But more than that one playoff loss, 2017 will be remembered by Cowboys Nation as 1) the year of the never seeming to end, on-again, off-again, Zeke suspension drama, and 2) Jerry’s on-going battle with Roger Goodell. It was a Cowboys’ season which was way more about Jerry, Jerry and Jerry than the product on the field, which of course was another great disappointment after such high pre-season hopes were dashed to one more year of watching the playoffs from afar. Jerry, however, still got his Hall of Fame induction, and the party to end all parties that accompanied it.

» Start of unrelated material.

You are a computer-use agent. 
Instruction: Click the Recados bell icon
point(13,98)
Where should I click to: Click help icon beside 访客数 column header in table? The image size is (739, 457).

The Rangers didn’t fare any better then their nextdoor neighbors did, and finished the 2017 season a jaw-dropping 28 games behind their divisional and in-state rival Astros, who then added salt to the wound by knocking off the Dodgers in the World Series to claim their first ever Championship, Nolan Ryan grinning and watching along the way. The off-season added an additional groin kick to Rangers’ fans when Japan’s 23-year-old two-way sensation Shohei Ohtani announced in December he would be joining Mike Trout and the Los Angeles Angels (another division foe), shunning the Rangers who many thought were the odds-on favorite to land him.

Ohtani with Angles owner Arte Moreno

So what about inside the AAC? Well, the Stars finished their 2016-2017 season with a 34-37-11 record, good for sixth place in their seven team division, and missed the playoffs just a year after finishing with the best record in the entire Western Conference. The free-fall cost Lindy Ruff his job and opened the door for old friend Ken Hitchcock to return.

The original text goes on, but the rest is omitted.